# Task goal
Could you update the items below by writing them out again with "Screen dimensions" changed to "Screen size" everywhere it occurs and everything else left as it is?

== Supplied information

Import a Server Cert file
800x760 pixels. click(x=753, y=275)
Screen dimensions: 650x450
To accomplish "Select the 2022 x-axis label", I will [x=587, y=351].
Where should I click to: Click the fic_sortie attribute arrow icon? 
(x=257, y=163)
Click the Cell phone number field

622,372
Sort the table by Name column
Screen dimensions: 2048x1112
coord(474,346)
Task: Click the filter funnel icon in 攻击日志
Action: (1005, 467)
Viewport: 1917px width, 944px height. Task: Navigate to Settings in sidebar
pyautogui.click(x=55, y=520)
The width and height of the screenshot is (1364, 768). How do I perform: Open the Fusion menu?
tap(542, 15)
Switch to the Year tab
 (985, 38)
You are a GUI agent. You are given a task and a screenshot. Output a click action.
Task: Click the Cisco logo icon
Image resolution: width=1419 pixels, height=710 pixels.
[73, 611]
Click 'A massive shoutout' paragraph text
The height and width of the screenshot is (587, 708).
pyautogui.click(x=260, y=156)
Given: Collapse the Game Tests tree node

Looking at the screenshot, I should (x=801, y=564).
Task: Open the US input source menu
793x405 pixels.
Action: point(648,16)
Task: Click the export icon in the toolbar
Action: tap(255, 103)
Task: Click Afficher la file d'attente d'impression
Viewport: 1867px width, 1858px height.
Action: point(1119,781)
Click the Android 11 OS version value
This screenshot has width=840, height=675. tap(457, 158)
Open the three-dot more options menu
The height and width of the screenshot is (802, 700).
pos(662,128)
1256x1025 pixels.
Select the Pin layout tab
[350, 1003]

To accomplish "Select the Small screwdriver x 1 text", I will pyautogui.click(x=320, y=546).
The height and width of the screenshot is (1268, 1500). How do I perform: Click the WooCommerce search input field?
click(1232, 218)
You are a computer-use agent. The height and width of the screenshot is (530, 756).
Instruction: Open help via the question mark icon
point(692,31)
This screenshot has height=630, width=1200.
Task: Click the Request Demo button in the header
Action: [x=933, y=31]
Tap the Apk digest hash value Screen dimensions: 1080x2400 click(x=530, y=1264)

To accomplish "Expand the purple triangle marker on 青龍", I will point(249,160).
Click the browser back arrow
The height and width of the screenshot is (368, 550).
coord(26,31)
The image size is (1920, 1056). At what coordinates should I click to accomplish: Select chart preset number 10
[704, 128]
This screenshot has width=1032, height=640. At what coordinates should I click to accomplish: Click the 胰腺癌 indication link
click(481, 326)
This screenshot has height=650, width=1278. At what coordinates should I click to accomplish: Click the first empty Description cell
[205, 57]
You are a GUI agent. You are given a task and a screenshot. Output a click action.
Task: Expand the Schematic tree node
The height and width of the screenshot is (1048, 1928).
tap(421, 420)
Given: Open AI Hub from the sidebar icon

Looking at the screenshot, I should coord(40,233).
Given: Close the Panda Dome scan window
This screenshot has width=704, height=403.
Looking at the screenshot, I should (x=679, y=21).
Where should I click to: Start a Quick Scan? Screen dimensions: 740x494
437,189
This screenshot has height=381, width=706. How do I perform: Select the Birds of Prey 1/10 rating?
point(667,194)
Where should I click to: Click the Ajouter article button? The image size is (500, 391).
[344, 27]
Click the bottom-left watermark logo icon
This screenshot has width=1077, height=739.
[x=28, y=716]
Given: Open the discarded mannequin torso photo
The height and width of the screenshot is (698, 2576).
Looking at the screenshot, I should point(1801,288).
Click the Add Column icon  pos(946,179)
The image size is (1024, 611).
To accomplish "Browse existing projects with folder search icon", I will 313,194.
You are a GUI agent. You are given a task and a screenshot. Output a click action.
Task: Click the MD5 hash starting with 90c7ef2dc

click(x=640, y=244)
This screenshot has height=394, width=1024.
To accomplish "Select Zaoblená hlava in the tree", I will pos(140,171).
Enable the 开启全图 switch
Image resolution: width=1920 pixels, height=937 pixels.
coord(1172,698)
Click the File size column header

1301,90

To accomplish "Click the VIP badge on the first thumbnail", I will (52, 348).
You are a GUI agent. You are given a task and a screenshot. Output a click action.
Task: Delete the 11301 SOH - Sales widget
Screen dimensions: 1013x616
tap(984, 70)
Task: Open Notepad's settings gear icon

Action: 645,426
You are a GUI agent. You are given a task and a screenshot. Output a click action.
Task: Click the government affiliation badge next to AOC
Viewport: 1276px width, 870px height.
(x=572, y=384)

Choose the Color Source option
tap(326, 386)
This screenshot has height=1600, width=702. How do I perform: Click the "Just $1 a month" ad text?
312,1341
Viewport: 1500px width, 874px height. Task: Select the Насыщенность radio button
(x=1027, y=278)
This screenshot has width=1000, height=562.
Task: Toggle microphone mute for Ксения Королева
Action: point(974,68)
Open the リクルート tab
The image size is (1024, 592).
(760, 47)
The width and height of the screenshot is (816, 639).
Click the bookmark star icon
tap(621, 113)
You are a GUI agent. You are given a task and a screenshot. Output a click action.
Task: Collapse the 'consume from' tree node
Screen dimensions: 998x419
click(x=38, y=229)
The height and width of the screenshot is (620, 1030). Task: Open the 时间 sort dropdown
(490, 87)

====

# Exercise solution
Import a Server Cert file
800x760 pixels. click(x=753, y=275)
Screen size: 650x450
To accomplish "Select the 2022 x-axis label", I will [x=587, y=351].
Where should I click to: Click the fic_sortie attribute arrow icon? 
(x=257, y=163)
Click the Cell phone number field

622,372
Sort the table by Name column
Screen size: 2048x1112
coord(474,346)
Task: Click the filter funnel icon in 攻击日志
Action: (1005, 467)
Viewport: 1917px width, 944px height. Task: Navigate to Settings in sidebar
pyautogui.click(x=55, y=520)
The width and height of the screenshot is (1364, 768). How do I perform: Open the Fusion menu?
tap(542, 15)
Switch to the Year tab
 (985, 38)
You are a GUI agent. You are given a task and a screenshot. Output a click action.
Task: Click the Cisco logo icon
Image resolution: width=1419 pixels, height=710 pixels.
[73, 611]
Click 'A massive shoutout' paragraph text
The height and width of the screenshot is (587, 708).
pyautogui.click(x=260, y=156)
Given: Collapse the Game Tests tree node

Looking at the screenshot, I should (x=801, y=564).
Task: Open the US input source menu
793x405 pixels.
Action: point(648,16)
Task: Click the export icon in the toolbar
Action: tap(255, 103)
Task: Click Afficher la file d'attente d'impression
Viewport: 1867px width, 1858px height.
Action: point(1119,781)
Click the Android 11 OS version value
This screenshot has width=840, height=675. tap(457, 158)
Open the three-dot more options menu
The height and width of the screenshot is (802, 700).
pos(662,128)
1256x1025 pixels.
Select the Pin layout tab
[350, 1003]

To accomplish "Select the Small screwdriver x 1 text", I will pyautogui.click(x=320, y=546).
The height and width of the screenshot is (1268, 1500). How do I perform: Click the WooCommerce search input field?
click(1232, 218)
You are a computer-use agent. The height and width of the screenshot is (530, 756).
Instruction: Open help via the question mark icon
point(692,31)
This screenshot has height=630, width=1200.
Task: Click the Request Demo button in the header
Action: [x=933, y=31]
Tap the Apk digest hash value Screen size: 1080x2400 click(x=530, y=1264)

To accomplish "Expand the purple triangle marker on 青龍", I will point(249,160).
Click the browser back arrow
The height and width of the screenshot is (368, 550).
coord(26,31)
The image size is (1920, 1056). At what coordinates should I click to accomplish: Select chart preset number 10
[704, 128]
This screenshot has width=1032, height=640. At what coordinates should I click to accomplish: Click the 胰腺癌 indication link
click(481, 326)
This screenshot has height=650, width=1278. At what coordinates should I click to accomplish: Click the first empty Description cell
[205, 57]
You are a GUI agent. You are given a task and a screenshot. Output a click action.
Task: Expand the Schematic tree node
The height and width of the screenshot is (1048, 1928).
tap(421, 420)
Given: Open AI Hub from the sidebar icon

Looking at the screenshot, I should coord(40,233).
Given: Close the Panda Dome scan window
This screenshot has width=704, height=403.
Looking at the screenshot, I should (x=679, y=21).
Where should I click to: Start a Quick Scan? Screen size: 740x494
437,189
This screenshot has height=381, width=706. How do I perform: Select the Birds of Prey 1/10 rating?
point(667,194)
Where should I click to: Click the Ajouter article button? The image size is (500, 391).
[344, 27]
Click the bottom-left watermark logo icon
This screenshot has width=1077, height=739.
[x=28, y=716]
Given: Open the discarded mannequin torso photo
The height and width of the screenshot is (698, 2576).
Looking at the screenshot, I should point(1801,288).
Click the Add Column icon  pos(946,179)
The image size is (1024, 611).
To accomplish "Browse existing projects with folder search icon", I will 313,194.
You are a GUI agent. You are given a task and a screenshot. Output a click action.
Task: Click the MD5 hash starting with 90c7ef2dc

click(x=640, y=244)
This screenshot has height=394, width=1024.
To accomplish "Select Zaoblená hlava in the tree", I will pos(140,171).
Enable the 开启全图 switch
Image resolution: width=1920 pixels, height=937 pixels.
coord(1172,698)
Click the File size column header

1301,90

To accomplish "Click the VIP badge on the first thumbnail", I will (52, 348).
You are a GUI agent. You are given a task and a screenshot. Output a click action.
Task: Delete the 11301 SOH - Sales widget
Screen size: 1013x616
tap(984, 70)
Task: Open Notepad's settings gear icon

Action: 645,426
You are a GUI agent. You are given a task and a screenshot. Output a click action.
Task: Click the government affiliation badge next to AOC
Viewport: 1276px width, 870px height.
(x=572, y=384)

Choose the Color Source option
tap(326, 386)
This screenshot has height=1600, width=702. How do I perform: Click the "Just $1 a month" ad text?
312,1341
Viewport: 1500px width, 874px height. Task: Select the Насыщенность radio button
(x=1027, y=278)
This screenshot has width=1000, height=562.
Task: Toggle microphone mute for Ксения Королева
Action: point(974,68)
Open the リクルート tab
The image size is (1024, 592).
(760, 47)
The width and height of the screenshot is (816, 639).
Click the bookmark star icon
tap(621, 113)
You are a GUI agent. You are given a task and a screenshot. Output a click action.
Task: Collapse the 'consume from' tree node
Screen size: 998x419
click(x=38, y=229)
The height and width of the screenshot is (620, 1030). Task: Open the 时间 sort dropdown
(490, 87)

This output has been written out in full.